Он уступил трон Англии одному брату, но не собирался уступать второму – Генриху Боклерку. А так как Вильгельм II умер бездетным, передав трон младшему брату, то Роберт заявил свои права на престол. Окажись он в то время в Нормандии и наверняка выиграл бы ту войну. Но он был в момент гибели брата на Сицилии, где отдыхал после похода. Пока Роберт собирался воевать, Генрих успел укрепить свою оборону. В итоге Роберт не только проиграл борьбу за трон, но и угодил в тюрьму, где провел остаток своих дней.
Алиенору и ее мужа – Людовика VII Молодого рассорил именно Крестовый поход. Король Франции, отправившийся освобождать Эдессу, зачем-то взял с собою жену. Алиеноре в походе было скучно, тем более что армия ее мужа отправилась в Святую Землю не по морю, а по суше, через всю Европу. Людовик потерпел в походе полное фиаско, а Алиенора изменила ему с князем Антиохийским, что ускорило развод. Речь тут, кстати, идет не только о целостности брака. Алиенора стала затем супругой короля Англии Генриха II, к которому отошли и все ее французские владения.
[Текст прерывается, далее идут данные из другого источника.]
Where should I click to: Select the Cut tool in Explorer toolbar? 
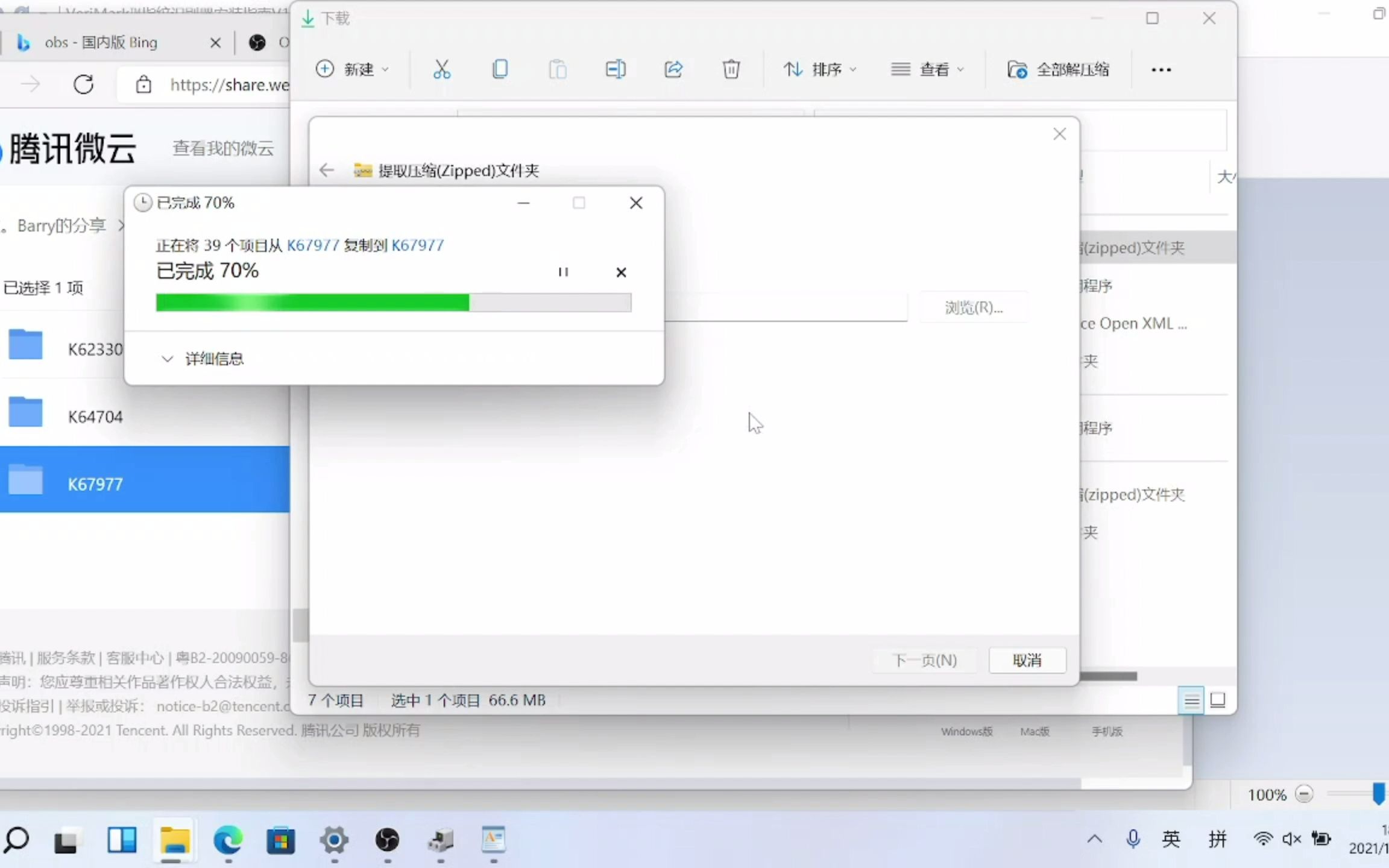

Таким образом, Генрих стал правителем не только Англии, но и половины Франции, что заметно осложнило отношения двух стран, став основой для длительного конфликта.
Ричард Львиное Сердце, с учетом изложенных выше обстоятельств, мог бы вообще не родиться. Однако если бы на свет появился человек с его характером и способностями, то избежать англо-французской войны было бы невозможно. Слишком велика была ценность Аквитании, Анжу, Нормандии и других областей, которые находились во Франции, вассально зависели от Парижа, но являлись частью английских владений. Ричард, умчавшийся в Иерусалим, французские дела пустил на самотек.
В итоге он и его брат Иоанн попросту потеряли все эти земли, бывшие наследием нескольких поколений их предков. Ричард, правда, пытался исправить ситуацию. Вернувшись в Англию после похода и плена, он отправился воевать во Францию, где позже погиб. Останься он в Европе, и судьба его французских владений сложилась бы по-другому.